What to produce: Copy out the data below word for word, omitting the pictures.

═════ Data excerpts

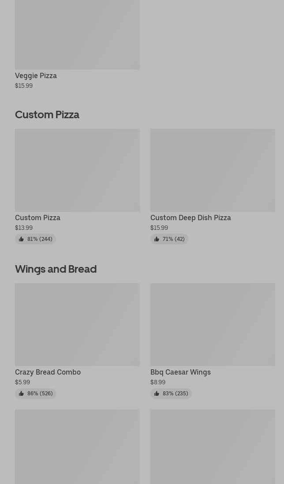Click the $5.99 Crazy Bread Combo price

(22, 382)
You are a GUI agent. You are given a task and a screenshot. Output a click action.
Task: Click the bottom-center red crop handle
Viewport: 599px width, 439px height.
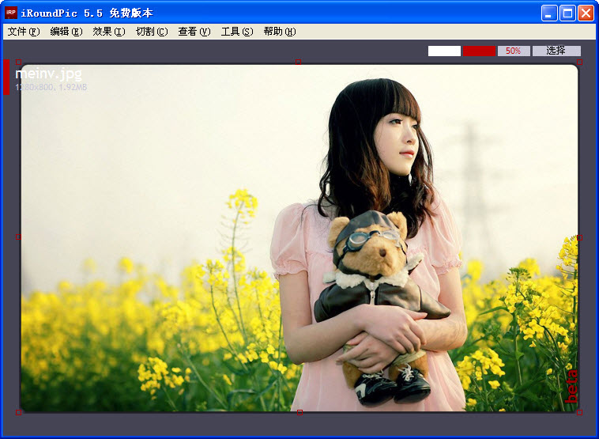299,412
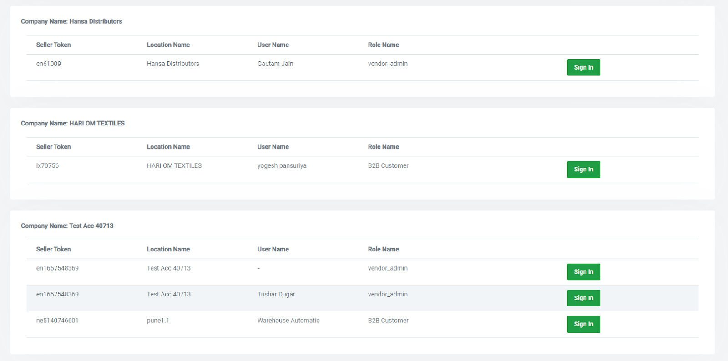
Task: Click Seller Token header in Hansa Distributors table
Action: coord(53,45)
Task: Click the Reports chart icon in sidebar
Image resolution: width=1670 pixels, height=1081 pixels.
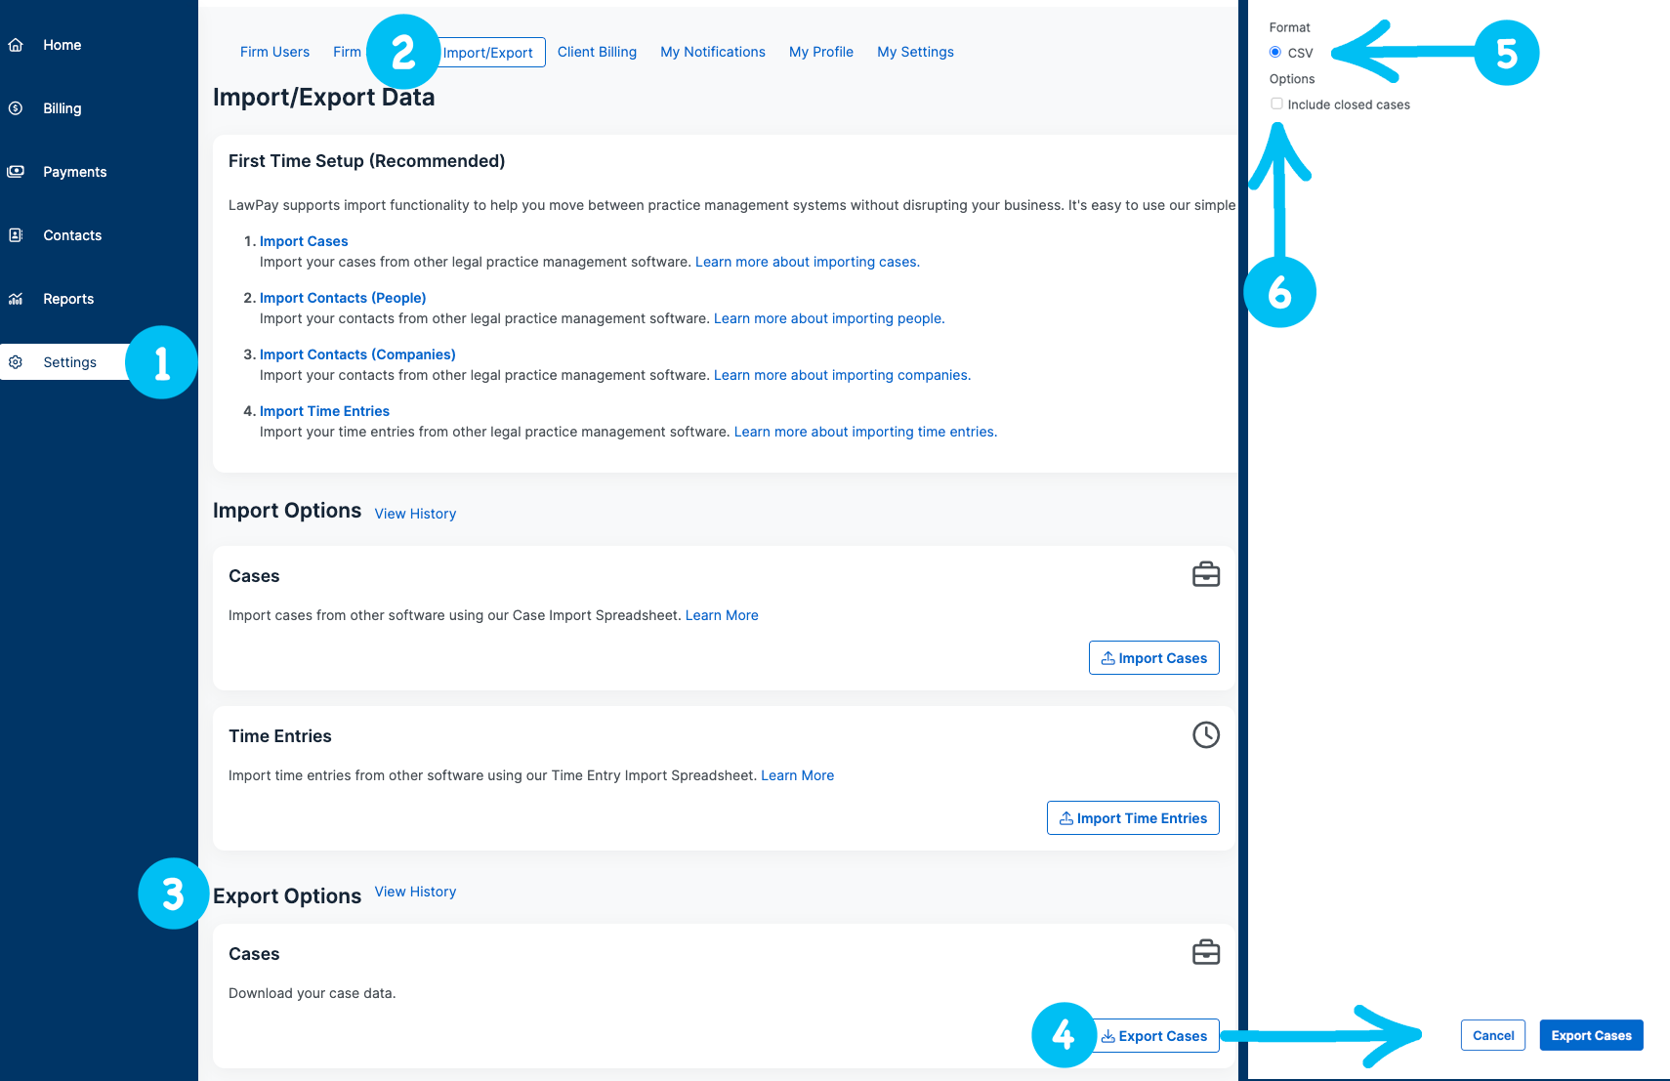Action: click(16, 299)
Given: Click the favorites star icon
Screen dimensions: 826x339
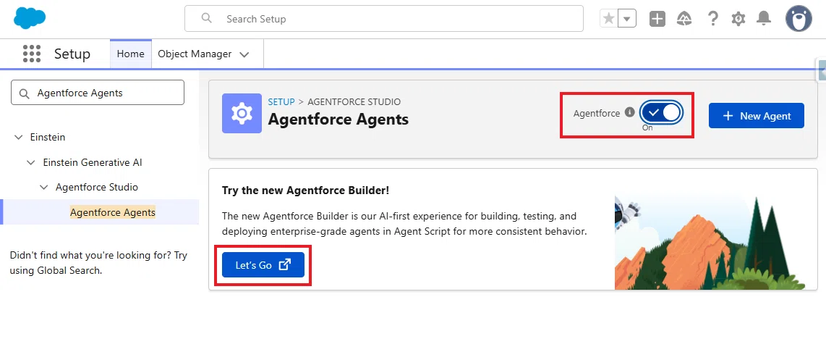Looking at the screenshot, I should click(x=608, y=19).
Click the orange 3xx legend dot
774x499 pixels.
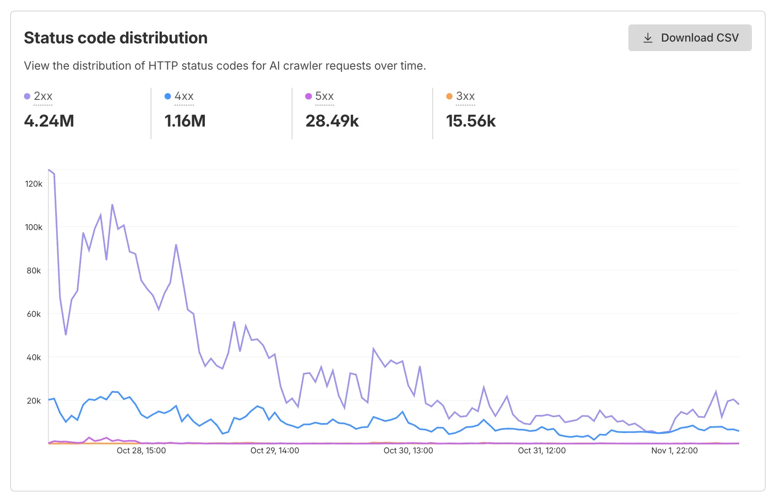(448, 96)
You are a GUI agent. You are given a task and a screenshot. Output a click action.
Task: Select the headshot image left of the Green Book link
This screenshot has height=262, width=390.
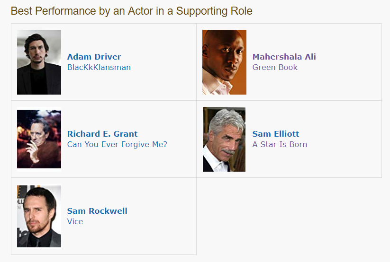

══════════

Solved exercise:
Click the $5.99 Crazy Bread Combo price

(22, 382)
You are a GUI agent. You are given a task and a screenshot. Output a click action.
Task: Click the bottom-center red crop handle
Viewport: 599px width, 439px height.
299,412
Task: Click Seller Token header in Hansa Distributors table
Action: coord(53,45)
Task: Click the Reports chart icon in sidebar
Image resolution: width=1670 pixels, height=1081 pixels.
Action: click(16, 299)
Given: Click the favorites star icon
Screen dimensions: 826x339
Looking at the screenshot, I should click(x=608, y=19).
Click the orange 3xx legend dot
774x499 pixels.
(448, 96)
You are a GUI agent. You are given a task and a screenshot. Output a click action.
Task: Select the headshot image left of the Green Book link
This screenshot has height=262, width=390.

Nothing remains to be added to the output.